What you are asked to do: Switch "Nieuws" to "Nieuwsberichten" everywhere it occurs in the listing below, and give back the lines with nothing else altered.

(Word and element location data)

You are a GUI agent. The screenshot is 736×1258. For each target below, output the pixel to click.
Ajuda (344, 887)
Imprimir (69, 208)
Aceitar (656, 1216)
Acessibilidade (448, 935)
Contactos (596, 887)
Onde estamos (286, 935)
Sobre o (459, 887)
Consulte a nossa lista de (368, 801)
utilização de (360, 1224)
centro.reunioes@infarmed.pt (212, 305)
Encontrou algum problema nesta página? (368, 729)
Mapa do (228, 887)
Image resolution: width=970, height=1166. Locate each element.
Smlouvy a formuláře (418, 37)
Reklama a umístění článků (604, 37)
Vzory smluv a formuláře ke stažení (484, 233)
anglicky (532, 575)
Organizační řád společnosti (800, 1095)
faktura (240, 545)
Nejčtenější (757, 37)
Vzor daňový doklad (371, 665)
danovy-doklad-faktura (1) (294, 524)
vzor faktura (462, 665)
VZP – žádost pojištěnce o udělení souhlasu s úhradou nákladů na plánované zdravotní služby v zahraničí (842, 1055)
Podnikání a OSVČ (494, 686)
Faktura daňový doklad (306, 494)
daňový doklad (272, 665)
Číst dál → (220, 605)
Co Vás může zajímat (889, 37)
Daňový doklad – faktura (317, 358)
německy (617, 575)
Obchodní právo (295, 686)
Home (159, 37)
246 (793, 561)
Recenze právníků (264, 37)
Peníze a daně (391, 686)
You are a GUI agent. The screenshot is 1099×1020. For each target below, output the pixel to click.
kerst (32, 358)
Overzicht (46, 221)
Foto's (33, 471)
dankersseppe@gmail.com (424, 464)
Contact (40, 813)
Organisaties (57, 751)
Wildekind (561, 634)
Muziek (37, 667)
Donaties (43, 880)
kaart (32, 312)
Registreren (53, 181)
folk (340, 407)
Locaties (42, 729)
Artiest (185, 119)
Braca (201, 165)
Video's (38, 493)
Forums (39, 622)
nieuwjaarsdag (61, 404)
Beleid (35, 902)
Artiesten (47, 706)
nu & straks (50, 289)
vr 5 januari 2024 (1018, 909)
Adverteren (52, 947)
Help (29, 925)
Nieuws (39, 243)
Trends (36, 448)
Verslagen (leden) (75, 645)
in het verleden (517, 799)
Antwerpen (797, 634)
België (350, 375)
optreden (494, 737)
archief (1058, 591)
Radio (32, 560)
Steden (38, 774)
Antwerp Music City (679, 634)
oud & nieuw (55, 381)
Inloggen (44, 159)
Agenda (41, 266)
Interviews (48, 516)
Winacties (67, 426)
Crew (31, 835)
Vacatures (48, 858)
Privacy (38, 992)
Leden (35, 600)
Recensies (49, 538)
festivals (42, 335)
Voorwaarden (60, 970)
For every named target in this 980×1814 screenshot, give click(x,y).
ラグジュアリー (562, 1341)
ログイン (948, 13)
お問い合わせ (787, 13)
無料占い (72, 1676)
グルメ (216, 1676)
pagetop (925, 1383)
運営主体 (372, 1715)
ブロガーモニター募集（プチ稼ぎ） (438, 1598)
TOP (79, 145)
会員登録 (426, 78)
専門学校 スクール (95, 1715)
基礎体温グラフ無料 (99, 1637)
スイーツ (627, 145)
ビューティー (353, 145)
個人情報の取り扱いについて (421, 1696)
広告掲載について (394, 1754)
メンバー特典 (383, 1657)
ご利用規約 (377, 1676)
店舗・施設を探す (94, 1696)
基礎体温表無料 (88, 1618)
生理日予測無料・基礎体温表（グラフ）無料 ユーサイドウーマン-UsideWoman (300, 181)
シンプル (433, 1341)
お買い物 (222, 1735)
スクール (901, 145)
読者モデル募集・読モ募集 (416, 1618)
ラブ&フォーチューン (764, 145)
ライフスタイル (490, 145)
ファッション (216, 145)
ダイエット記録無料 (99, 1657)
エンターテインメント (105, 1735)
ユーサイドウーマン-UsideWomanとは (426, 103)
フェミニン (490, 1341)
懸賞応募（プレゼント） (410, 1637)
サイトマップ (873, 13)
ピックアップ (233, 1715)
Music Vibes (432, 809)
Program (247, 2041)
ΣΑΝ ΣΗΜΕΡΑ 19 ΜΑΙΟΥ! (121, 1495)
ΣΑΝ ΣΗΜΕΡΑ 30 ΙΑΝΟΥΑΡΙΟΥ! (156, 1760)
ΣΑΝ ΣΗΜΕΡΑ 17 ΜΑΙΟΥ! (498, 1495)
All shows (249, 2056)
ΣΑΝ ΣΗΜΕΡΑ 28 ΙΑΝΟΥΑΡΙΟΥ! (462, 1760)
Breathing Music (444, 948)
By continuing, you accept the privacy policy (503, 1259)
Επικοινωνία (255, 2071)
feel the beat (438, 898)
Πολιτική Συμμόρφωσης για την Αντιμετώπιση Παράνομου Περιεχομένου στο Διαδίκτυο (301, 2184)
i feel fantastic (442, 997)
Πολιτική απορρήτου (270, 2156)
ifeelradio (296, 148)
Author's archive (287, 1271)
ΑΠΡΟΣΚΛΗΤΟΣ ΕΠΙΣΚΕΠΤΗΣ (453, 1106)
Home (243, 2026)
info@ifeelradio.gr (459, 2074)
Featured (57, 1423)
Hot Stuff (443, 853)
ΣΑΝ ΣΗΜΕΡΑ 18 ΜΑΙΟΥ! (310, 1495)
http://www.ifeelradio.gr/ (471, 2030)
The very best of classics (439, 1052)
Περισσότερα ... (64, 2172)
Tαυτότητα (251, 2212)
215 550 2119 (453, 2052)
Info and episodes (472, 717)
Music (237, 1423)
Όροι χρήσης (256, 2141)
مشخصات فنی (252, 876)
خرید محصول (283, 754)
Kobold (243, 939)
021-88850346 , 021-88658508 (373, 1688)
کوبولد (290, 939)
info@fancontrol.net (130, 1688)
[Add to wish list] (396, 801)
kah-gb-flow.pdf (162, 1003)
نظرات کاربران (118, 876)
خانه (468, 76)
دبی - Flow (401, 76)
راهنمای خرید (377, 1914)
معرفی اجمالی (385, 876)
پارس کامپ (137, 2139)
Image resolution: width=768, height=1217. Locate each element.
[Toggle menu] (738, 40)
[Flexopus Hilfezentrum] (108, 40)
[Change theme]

Reply to the task:
You are a GUI agent. The screenshot is 736×1258. For each target below, output the pixel to click.
Ajuda (344, 887)
Imprimir (69, 208)
Aceitar (656, 1216)
Acessibilidade (448, 935)
Contactos (596, 887)
Onde estamos (286, 935)
Sobre o (459, 887)
Consulte a nossa lista de (368, 801)
utilização de (360, 1224)
centro.reunioes@infarmed.pt (212, 305)
Encontrou algum problema nesta página? (368, 729)
Mapa do (228, 887)
Image resolution: width=970, height=1166. Locate each element.
Smlouvy a formuláře (418, 37)
Reklama a umístění článků (604, 37)
Vzory smluv a formuláře ke stažení (484, 233)
anglicky (532, 575)
Organizační řád společnosti (800, 1095)
faktura (240, 545)
Nejčtenější (757, 37)
Vzor daňový doklad (371, 665)
danovy-doklad-faktura (1) (294, 524)
vzor faktura (462, 665)
VZP – žádost pojištěnce o udělení souhlasu s úhradou nákladů na plánované zdravotní služby v zahraničí (842, 1055)
Podnikání a OSVČ (494, 686)
Faktura daňový doklad (306, 494)
daňový doklad (272, 665)
Číst dál → (220, 605)
Co Vás může zajímat (889, 37)
Daňový doklad – faktura (317, 358)
německy (617, 575)
Obchodní právo (295, 686)
Home (159, 37)
246 (793, 561)
Recenze právníků (264, 37)
Peníze a daně (391, 686)
You are a GUI agent. The screenshot is 1099×1020. For each target below, output the pixel to click.
kerst (32, 358)
Overzicht (46, 221)
Foto's (33, 471)
dankersseppe@gmail.com (424, 464)
Contact (40, 813)
Organisaties (57, 751)
Wildekind (561, 634)
Muziek (37, 667)
Donaties (43, 880)
kaart (32, 312)
Registreren (53, 181)
folk (340, 407)
Locaties (42, 729)
Artiest (185, 119)
Braca (201, 165)
Video's (38, 493)
Forums (39, 622)
nieuwjaarsdag (61, 404)
Beleid (35, 902)
Artiesten (47, 706)
nu & straks (50, 289)
vr 5 januari 2024 (1018, 909)
Adverteren (52, 947)
Help (29, 925)
Nieuwsberichten (39, 243)
Trends (36, 448)
Verslagen (leden) (75, 645)
in het verleden (517, 799)
Antwerpen (797, 634)
België (350, 375)
optreden (494, 737)
archief (1058, 591)
Radio (32, 560)
Steden (38, 774)
Antwerp Music City (679, 634)
oud & nieuw (55, 381)
Inloggen (44, 159)
Agenda (41, 266)
Interviews (48, 516)
Winacties (67, 426)
Crew (31, 835)
Vacatures (48, 858)
Privacy (38, 992)
Leden (35, 600)
Recensies (49, 538)
festivals (42, 335)
Voorwaarden (60, 970)
For every named target in this 980×1814 screenshot, give click(x,y).
ラグジュアリー (562, 1341)
ログイン (948, 13)
お問い合わせ (787, 13)
無料占い (72, 1676)
グルメ (216, 1676)
pagetop (925, 1383)
運営主体 (372, 1715)
ブロガーモニター募集（プチ稼ぎ） (438, 1598)
TOP (79, 145)
会員登録 (426, 78)
専門学校 スクール (95, 1715)
基礎体温グラフ無料 (99, 1637)
スイーツ (627, 145)
ビューティー (353, 145)
個人情報の取り扱いについて (421, 1696)
広告掲載について (394, 1754)
メンバー特典 (383, 1657)
ご利用規約 (377, 1676)
店舗・施設を探す (94, 1696)
基礎体温表無料 (88, 1618)
生理日予測無料・基礎体温表（グラフ）無料 ユーサイドウーマン-UsideWoman (300, 181)
シンプル (433, 1341)
お買い物 (222, 1735)
スクール (901, 145)
読者モデル募集・読モ募集 (416, 1618)
ラブ&フォーチューン (764, 145)
ライフスタイル (490, 145)
ファッション (216, 145)
ダイエット記録無料 (99, 1657)
エンターテインメント (105, 1735)
ユーサイドウーマン-UsideWomanとは (426, 103)
フェミニン (490, 1341)
懸賞応募（プレゼント） (410, 1637)
サイトマップ (873, 13)
ピックアップ (233, 1715)
Music Vibes (432, 809)
Program (247, 2041)
ΣΑΝ ΣΗΜΕΡΑ 19 ΜΑΙΟΥ! (121, 1495)
ΣΑΝ ΣΗΜΕΡΑ 30 ΙΑΝΟΥΑΡΙΟΥ! (156, 1760)
ΣΑΝ ΣΗΜΕΡΑ 17 ΜΑΙΟΥ! (498, 1495)
All shows (249, 2056)
ΣΑΝ ΣΗΜΕΡΑ 28 ΙΑΝΟΥΑΡΙΟΥ! (462, 1760)
Breathing Music (444, 948)
By continuing, you accept the privacy policy (503, 1259)
Επικοινωνία (255, 2071)
feel the beat (438, 898)
Πολιτική Συμμόρφωσης για την Αντιμετώπιση Παράνομου Περιεχομένου στο Διαδίκτυο (301, 2184)
i feel fantastic (442, 997)
Πολιτική απορρήτου (270, 2156)
ifeelradio (296, 148)
Author's archive (287, 1271)
ΑΠΡΟΣΚΛΗΤΟΣ ΕΠΙΣΚΕΠΤΗΣ (453, 1106)
Home (243, 2026)
info@ifeelradio.gr (459, 2074)
Featured (57, 1423)
Hot Stuff (443, 853)
ΣΑΝ ΣΗΜΕΡΑ 18 ΜΑΙΟΥ! (310, 1495)
http://www.ifeelradio.gr/ (471, 2030)
The very best of classics (439, 1052)
Περισσότερα ... (64, 2172)
Tαυτότητα (251, 2212)
215 550 2119 (453, 2052)
Info and episodes (472, 717)
Music (237, 1423)
Όροι χρήσης (256, 2141)
مشخصات فنی (252, 876)
خرید محصول (283, 754)
Kobold (243, 939)
021-88850346 , 021-88658508 (373, 1688)
کوبولد (290, 939)
info@fancontrol.net (130, 1688)
[Add to wish list] (396, 801)
kah-gb-flow.pdf (162, 1003)
نظرات کاربران (118, 876)
خانه (468, 76)
دبی - Flow (401, 76)
راهنمای خرید (377, 1914)
معرفی اجمالی (385, 876)
پارس کامپ (137, 2139)
Image resolution: width=768, height=1217. Locate each element.
[Toggle menu] (738, 40)
[Flexopus Hilfezentrum] (108, 40)
[Change theme]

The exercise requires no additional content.